## Task requirements
Each line from the one containing "You are a computer-use" through the final line below must be reproduced exactly, and no others.

(Listed records Opens)

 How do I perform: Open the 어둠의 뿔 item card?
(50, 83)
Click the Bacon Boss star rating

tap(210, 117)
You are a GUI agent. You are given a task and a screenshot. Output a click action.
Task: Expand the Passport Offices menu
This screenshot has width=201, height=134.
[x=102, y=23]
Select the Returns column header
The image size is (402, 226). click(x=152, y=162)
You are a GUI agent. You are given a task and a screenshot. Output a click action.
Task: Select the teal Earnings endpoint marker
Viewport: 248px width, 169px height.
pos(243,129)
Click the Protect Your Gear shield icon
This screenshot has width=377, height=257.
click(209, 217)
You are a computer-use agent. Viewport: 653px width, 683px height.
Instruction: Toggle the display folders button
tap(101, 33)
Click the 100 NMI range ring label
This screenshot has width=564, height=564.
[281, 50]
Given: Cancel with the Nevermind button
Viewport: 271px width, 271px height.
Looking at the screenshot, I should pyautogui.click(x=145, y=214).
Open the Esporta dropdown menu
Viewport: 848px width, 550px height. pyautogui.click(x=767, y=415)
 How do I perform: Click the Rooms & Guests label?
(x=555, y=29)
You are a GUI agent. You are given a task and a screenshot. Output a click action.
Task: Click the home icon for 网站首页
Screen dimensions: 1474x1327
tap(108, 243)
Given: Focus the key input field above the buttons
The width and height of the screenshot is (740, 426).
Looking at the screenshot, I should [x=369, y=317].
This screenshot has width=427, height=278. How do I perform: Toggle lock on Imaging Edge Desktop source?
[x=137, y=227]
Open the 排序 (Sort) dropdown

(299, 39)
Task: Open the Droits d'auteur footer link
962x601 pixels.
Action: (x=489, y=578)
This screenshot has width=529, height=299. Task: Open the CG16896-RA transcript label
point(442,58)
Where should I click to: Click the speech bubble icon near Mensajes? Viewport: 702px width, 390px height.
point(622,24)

(Listed records Closes)

## Output below
You are a computer-use agent. Viewport: 653px width, 683px height.
Instruction: Toggle the display folders button
tap(101, 33)
Click the 100 NMI range ring label
This screenshot has width=564, height=564.
[281, 50]
Given: Cancel with the Nevermind button
Viewport: 271px width, 271px height.
Looking at the screenshot, I should pyautogui.click(x=145, y=214).
Open the Esporta dropdown menu
Viewport: 848px width, 550px height. pyautogui.click(x=767, y=415)
 How do I perform: Click the Rooms & Guests label?
(x=555, y=29)
You are a GUI agent. You are given a task and a screenshot. Output a click action.
Task: Click the home icon for 网站首页
Screen dimensions: 1474x1327
tap(108, 243)
Given: Focus the key input field above the buttons
The width and height of the screenshot is (740, 426).
Looking at the screenshot, I should [x=369, y=317].
This screenshot has width=427, height=278. How do I perform: Toggle lock on Imaging Edge Desktop source?
[x=137, y=227]
Open the 排序 (Sort) dropdown

(299, 39)
Task: Open the Droits d'auteur footer link
962x601 pixels.
Action: (x=489, y=578)
This screenshot has width=529, height=299. Task: Open the CG16896-RA transcript label
point(442,58)
Where should I click to: Click the speech bubble icon near Mensajes? Viewport: 702px width, 390px height.
point(622,24)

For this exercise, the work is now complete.